Où en êtes-vous, Matthieu Chatellier ?

Matthieu Chatellier est un cinéaste délicat. Sa caméra accompagne le regard des spectateur·rices et convoque l’humain avec respect. Rencontre autour de Doux amer (2011), qui évoque le récit intime de la découverte de la maladie et Sauf ici, peut-être (2014), qui part à la rencontre de compagnons dans une communauté Emmaüs. 

Photo de Matthieu Chatellier.
Photo de Matthieu Chatellier

Qu’est-ce qui fait déclic pour faire un film ?

Ce n’est pas une question facile, il peut y avoir plusieurs déclencheurs. Pour Doux amer, c’est la survenue d’un événement dans ma vie, c’est-à-dire la découverte du diabète et aussi le désir, en termes de cinéma, de raconter une histoire à la première personne du singulier.  

Sauf ici, peut-être est une commande. La responsable m’a invité à faire un film sur une communauté Emmaüs qui fêtait ses 40 ans d’existence et j’ai eu envie de raconter ce moment bien spécifique de la rencontre. J’ai filmé assez vite pour capter ce moment de flottement, de gêne, où l’on s’apprivoise, où l’on peut passer du temps ensemble silencieusement. Le film raconte ces compagnons mais, en termes de densité, raconte surtout ce moment de la rencontre entre deux inconnus.

Est-ce qu’il y a un mot qui fait lien entre vos films ?

Je me pose souvent la question.

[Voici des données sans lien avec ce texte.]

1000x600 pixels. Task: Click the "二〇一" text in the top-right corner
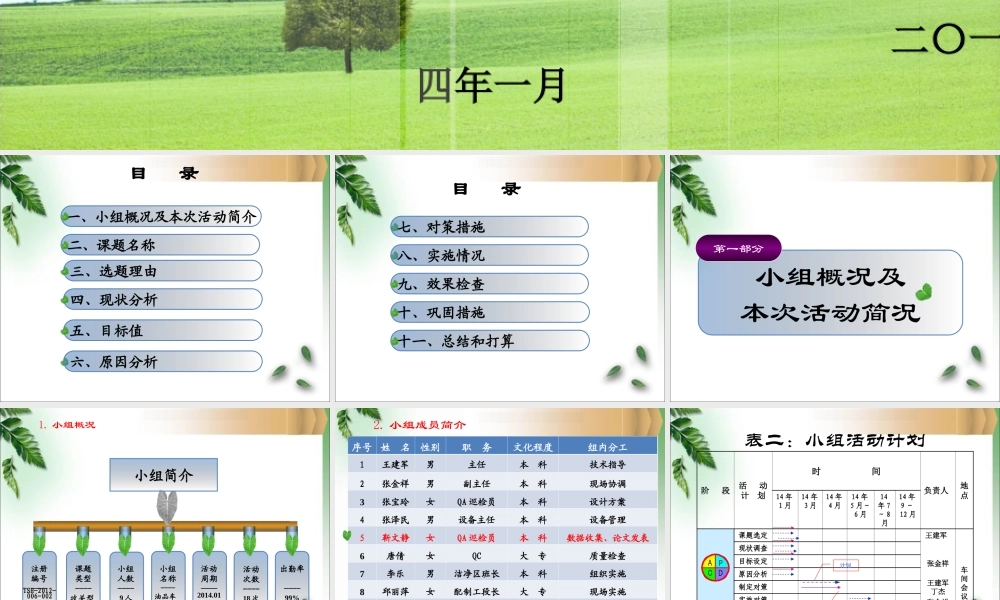click(x=943, y=37)
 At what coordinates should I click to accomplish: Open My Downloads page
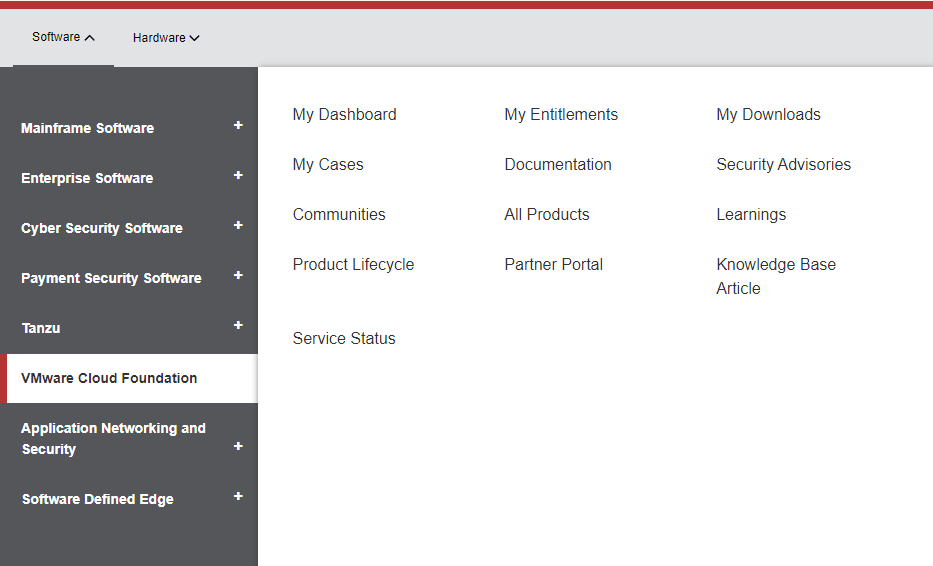coord(768,115)
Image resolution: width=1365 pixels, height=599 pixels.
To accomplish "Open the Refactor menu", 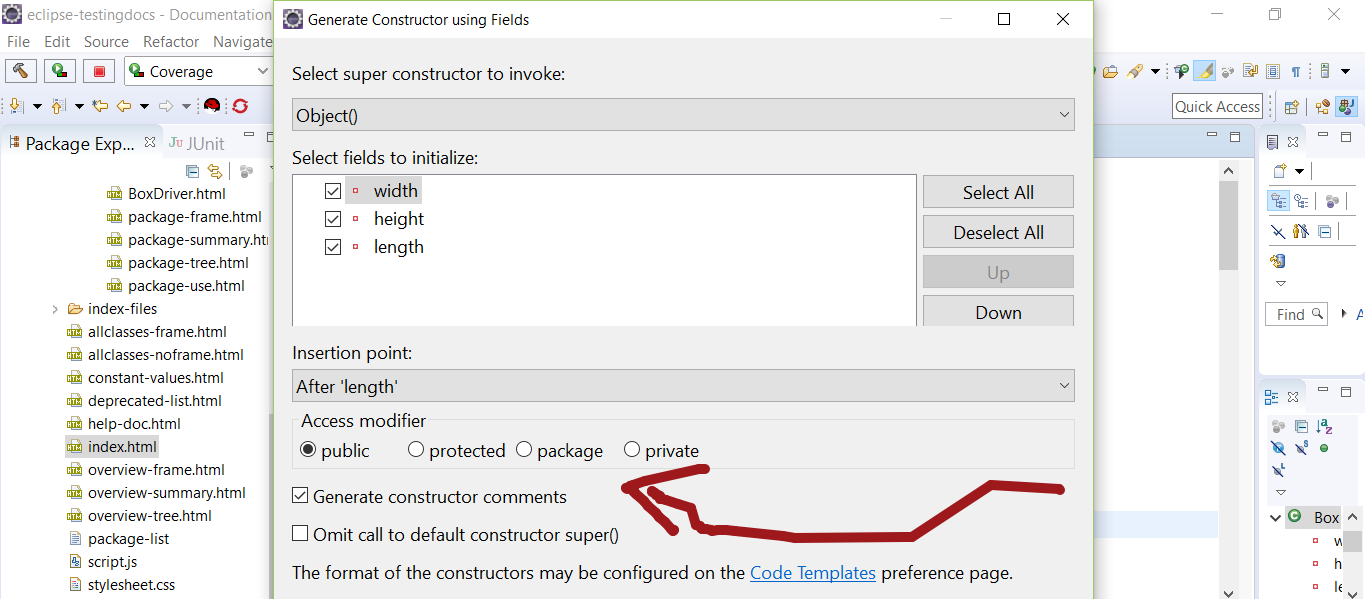I will tap(171, 42).
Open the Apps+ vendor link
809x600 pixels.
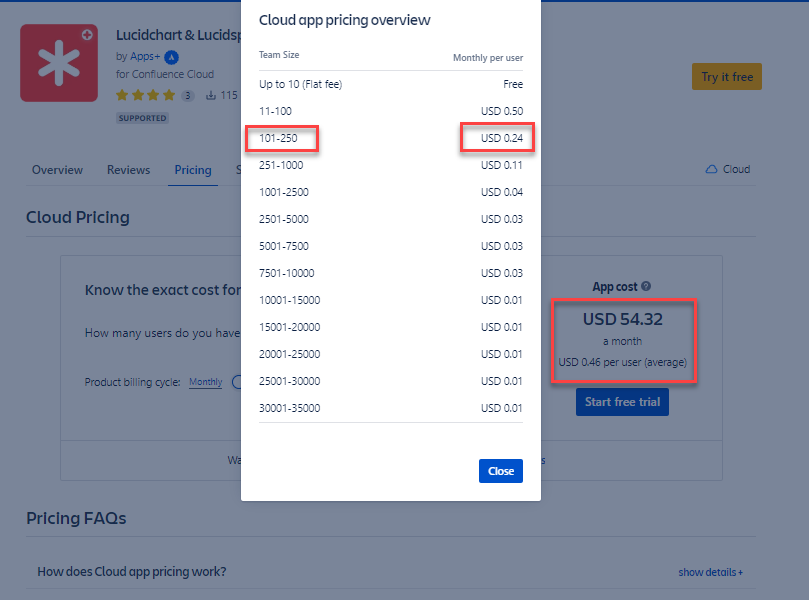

Un film, c’est une sorte de hasard, ce n’est pas quelque chose d’absolu, il y a l’énergie du tournage et du montage. Un film est toujours une sorte d’objet imparfait qui raconte ce moment-là de sa fabrication. Je pense, malgré tout, que le point commun entre mes films, c’est qu’ils cherchent à créer une sorte d’intimité ou de douceur dans un environnement qui peut être brutal. 

Dans Doux amer, le dessin a-t-il permis une mise à distance nécessaire ?

Pour ce film j’ai réuni différents matériaux : un texte plutôt littéraire qui m’a servi à nourrir la voix off, des images d’archives, d’autres plus contemporaines tournées en Italie, des petites créations en papier, et puis ces rêves racontés en dessin. Une manière de répondre à cette maladie, à ce coup du sort, était de faire feu de tout bois. La jouissance de la création m’a permis de retrouver un sens, quitte à l’inventer.

Avez-vous porté ce film de la même façon que les autres ?

C’est pour moi difficile d’accompagner ce film. Je me sens plus fragile, plus vulnérable et, en même temps, je me dis que le risque étant maximal pour moi, le plaisir des spectateur·rices peut être maximal aussi. Les retours extrêmement enthousiastes sont, en quelque sorte, la rançon de cette prise de risque.

Est-ce que vous pensez aux spectateur·rices quand vous filmez ?

Oui. J’évite par exemple d’être dans la connivence avec les personnages, pour que les spectateur·rices et moi soyons à la même place, que l’un ne soit pas en avance sur l’autre. 

Je dirais aussi que l’imaginaire des spectateur·rices doit avoir une grande place dans la construction du film. Il faut en tenir compte à travers le montage, le hors champ, à travers tout ce qui est de l’ordre de la fabrication du documentaire.

Quels sont vos projets ?

En ce moment, je suis chef-opérateur sur les films des autres, mais je vais bientôt tourner une fiction. Je quitte donc le champ du documentaire pour préparer ce nouveau film.